Changing the Medicare benefit structure could save the federal government money, but it really depends on where the deductible is set. Opponents of the move note that any savings to the government would mostly come from beneficiaries paying more out of their own pockets, such as under the Kaiser model.

MedPAC noted that the combined deductible would affect individual beneficiaries' cost-sharing differently depending on which services they use. Most beneficiaries in a given year use only Part B services, and they would have their low deductibles increase. But the 20 percent of beneficiaries who use Part A hospital services each year would see lower deductibles there.

Most cost-sharing changes are meant to encourage beneficiaries to be choosier and find the most efficient, best quality health services. MedPAC says the current system fails at that because the health services that are generally optional are covered under Part B and so have a low deductible.

Hoagland said a combined deductible would have only a limited effect on making beneficiaries more aware of their health spending.

"It could have some behavioral impact, except, Part A, you really don't have much choice," he said. "If you have hospitalization, you have hospitalization."
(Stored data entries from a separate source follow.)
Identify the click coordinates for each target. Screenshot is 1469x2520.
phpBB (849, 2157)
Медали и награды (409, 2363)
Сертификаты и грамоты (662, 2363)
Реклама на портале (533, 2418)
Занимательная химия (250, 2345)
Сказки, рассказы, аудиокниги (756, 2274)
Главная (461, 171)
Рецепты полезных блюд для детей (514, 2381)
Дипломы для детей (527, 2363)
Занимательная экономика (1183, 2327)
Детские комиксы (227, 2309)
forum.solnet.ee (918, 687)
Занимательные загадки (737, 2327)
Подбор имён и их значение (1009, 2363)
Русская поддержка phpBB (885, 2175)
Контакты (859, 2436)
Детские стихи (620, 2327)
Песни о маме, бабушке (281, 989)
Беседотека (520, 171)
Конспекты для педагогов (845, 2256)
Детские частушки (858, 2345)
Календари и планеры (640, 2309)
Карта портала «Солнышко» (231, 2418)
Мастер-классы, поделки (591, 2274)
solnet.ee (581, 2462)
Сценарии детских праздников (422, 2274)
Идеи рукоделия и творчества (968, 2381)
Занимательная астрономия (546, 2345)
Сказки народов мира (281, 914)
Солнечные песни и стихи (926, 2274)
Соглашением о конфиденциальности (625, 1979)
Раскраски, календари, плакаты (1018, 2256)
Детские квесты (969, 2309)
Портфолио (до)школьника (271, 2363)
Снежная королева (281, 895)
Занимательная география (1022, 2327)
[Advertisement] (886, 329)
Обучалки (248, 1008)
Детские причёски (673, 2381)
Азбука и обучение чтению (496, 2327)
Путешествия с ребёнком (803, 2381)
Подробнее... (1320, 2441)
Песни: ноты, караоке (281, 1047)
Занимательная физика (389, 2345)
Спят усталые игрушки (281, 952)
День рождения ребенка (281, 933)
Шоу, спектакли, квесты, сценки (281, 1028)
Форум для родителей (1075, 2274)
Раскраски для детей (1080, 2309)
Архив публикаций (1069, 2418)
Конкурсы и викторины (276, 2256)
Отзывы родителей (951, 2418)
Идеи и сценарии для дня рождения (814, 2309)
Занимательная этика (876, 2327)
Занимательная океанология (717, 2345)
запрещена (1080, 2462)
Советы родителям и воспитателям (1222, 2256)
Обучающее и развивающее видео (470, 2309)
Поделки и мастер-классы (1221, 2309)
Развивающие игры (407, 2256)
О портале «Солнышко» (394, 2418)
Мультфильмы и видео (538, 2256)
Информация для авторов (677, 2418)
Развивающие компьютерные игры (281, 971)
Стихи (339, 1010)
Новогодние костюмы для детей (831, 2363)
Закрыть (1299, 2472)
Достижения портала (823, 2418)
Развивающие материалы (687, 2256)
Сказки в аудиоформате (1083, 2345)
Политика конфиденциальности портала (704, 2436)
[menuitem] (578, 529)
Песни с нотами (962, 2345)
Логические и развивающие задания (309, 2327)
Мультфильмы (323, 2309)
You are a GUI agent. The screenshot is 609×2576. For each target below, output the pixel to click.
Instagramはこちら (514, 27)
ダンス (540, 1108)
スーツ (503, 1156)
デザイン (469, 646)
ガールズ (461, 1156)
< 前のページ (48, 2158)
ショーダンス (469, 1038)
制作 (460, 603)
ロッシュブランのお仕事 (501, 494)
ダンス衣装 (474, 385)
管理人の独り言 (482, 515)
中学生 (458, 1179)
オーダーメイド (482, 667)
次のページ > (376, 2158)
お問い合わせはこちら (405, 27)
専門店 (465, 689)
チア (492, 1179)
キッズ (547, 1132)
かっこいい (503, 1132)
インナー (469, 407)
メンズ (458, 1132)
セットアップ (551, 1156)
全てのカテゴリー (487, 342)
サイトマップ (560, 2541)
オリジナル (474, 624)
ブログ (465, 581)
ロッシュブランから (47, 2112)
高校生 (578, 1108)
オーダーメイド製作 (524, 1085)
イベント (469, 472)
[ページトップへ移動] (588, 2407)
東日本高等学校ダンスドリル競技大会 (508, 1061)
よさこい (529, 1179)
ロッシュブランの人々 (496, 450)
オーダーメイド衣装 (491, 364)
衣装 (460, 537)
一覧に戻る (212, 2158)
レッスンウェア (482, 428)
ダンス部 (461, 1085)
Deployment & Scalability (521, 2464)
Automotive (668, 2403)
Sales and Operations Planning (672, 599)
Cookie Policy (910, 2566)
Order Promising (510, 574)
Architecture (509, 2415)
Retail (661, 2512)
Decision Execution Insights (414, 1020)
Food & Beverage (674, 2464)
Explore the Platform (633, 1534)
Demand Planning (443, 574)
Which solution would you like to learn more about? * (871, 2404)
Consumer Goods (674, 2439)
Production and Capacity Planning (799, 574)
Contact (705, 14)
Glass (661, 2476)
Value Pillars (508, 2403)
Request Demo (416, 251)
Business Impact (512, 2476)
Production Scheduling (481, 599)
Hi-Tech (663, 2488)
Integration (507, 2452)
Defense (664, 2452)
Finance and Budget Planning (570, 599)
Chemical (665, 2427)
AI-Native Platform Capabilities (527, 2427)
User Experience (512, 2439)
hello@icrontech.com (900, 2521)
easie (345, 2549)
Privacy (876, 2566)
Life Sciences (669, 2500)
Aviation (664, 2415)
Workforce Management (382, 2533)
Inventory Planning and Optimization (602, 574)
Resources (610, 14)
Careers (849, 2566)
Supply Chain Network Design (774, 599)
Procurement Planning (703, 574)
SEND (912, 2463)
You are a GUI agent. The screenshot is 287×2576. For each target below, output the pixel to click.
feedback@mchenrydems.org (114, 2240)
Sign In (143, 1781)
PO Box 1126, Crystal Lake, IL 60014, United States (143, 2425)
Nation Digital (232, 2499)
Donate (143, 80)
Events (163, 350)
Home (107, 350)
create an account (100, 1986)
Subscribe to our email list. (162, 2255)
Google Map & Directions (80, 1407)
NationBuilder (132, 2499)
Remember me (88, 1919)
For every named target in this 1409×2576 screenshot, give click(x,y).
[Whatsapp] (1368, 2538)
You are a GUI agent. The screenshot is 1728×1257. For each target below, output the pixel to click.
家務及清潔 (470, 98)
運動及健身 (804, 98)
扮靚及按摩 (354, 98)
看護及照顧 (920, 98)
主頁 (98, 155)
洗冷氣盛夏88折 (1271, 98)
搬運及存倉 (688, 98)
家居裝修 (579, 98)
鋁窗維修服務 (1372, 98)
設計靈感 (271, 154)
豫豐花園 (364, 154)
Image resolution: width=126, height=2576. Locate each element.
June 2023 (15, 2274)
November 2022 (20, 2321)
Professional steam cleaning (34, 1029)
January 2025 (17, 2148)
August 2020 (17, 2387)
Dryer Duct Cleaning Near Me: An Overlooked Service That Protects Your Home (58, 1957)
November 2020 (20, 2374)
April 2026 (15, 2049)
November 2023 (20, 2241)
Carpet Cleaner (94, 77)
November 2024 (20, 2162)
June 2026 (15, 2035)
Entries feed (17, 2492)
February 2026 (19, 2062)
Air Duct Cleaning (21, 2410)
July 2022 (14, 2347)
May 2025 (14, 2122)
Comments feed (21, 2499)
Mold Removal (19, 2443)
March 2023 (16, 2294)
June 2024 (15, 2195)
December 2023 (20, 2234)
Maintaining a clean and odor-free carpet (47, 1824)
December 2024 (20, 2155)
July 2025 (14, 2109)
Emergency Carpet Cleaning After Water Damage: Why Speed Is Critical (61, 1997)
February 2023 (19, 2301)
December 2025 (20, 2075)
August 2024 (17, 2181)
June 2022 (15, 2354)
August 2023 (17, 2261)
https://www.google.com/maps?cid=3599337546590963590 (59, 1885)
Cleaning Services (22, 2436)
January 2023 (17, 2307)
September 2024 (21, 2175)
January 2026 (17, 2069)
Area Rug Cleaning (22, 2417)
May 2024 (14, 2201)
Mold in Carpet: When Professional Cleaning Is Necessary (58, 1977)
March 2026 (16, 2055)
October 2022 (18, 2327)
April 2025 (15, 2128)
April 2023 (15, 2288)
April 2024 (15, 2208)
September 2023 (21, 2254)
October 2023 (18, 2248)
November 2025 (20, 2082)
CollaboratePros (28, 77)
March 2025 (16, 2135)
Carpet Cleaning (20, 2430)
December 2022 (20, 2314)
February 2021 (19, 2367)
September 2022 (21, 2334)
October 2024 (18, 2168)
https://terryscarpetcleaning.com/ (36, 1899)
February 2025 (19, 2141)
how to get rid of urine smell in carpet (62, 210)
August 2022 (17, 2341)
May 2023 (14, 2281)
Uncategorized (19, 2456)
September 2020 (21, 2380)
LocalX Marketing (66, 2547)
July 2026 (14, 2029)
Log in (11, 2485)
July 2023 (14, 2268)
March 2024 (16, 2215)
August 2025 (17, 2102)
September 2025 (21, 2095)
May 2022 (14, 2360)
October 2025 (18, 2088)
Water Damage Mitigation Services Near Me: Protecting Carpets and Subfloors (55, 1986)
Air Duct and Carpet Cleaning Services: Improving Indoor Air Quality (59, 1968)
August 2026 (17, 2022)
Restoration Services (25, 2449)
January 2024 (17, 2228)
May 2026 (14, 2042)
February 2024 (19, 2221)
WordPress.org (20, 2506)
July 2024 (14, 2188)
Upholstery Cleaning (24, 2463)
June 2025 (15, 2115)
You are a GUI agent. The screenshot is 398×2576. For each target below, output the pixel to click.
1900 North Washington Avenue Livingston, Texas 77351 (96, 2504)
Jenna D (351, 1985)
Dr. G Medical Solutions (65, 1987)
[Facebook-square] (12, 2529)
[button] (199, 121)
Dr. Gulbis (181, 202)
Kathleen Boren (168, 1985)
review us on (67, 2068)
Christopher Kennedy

Rivlin noted that in most deficit reduction plans, changes to the Medicare benefit structure are done in a benefit-neutral way—and aren't as focused on finding big savings.

Any Problems With This Idea?

Opponents of the combined deductible plan worry that seniors will carry the burden by paying more so the federal government can pay less money. Even those seniors who wind up paying lower deductibles may not actually pay less overall, as was found in the Kaiser Foundation model.

"Because the role of a deductible is to reduce the cost of other aspects of the benefit package—such as premiums, copayments, and coinsurance—a lower deductible would not necessarily lower total costs for a given beneficiary," MedPAC explained.

There could also be a problem with instituting the single combined deductible. Parts A and B have different funding sources. Part A is funded through the Hospital Insurance Trust Fund, which gets much of its funding through a payroll tax and premiums from some beneficiaries. Part B benefits are funded through a different trust fund, which gets some of its funding from premiums paid by people for Part B and Medicare Part D, which covers prescription drugs.

If the programs are combined and have a single deductible, with uniform cost-sharing, that would confuse what money goes into which trust fund.

"I have yet, to be honest with you, yet to see anybody that's said: Once we combine A and B, what do we do about the trust funds?" Hoagland said.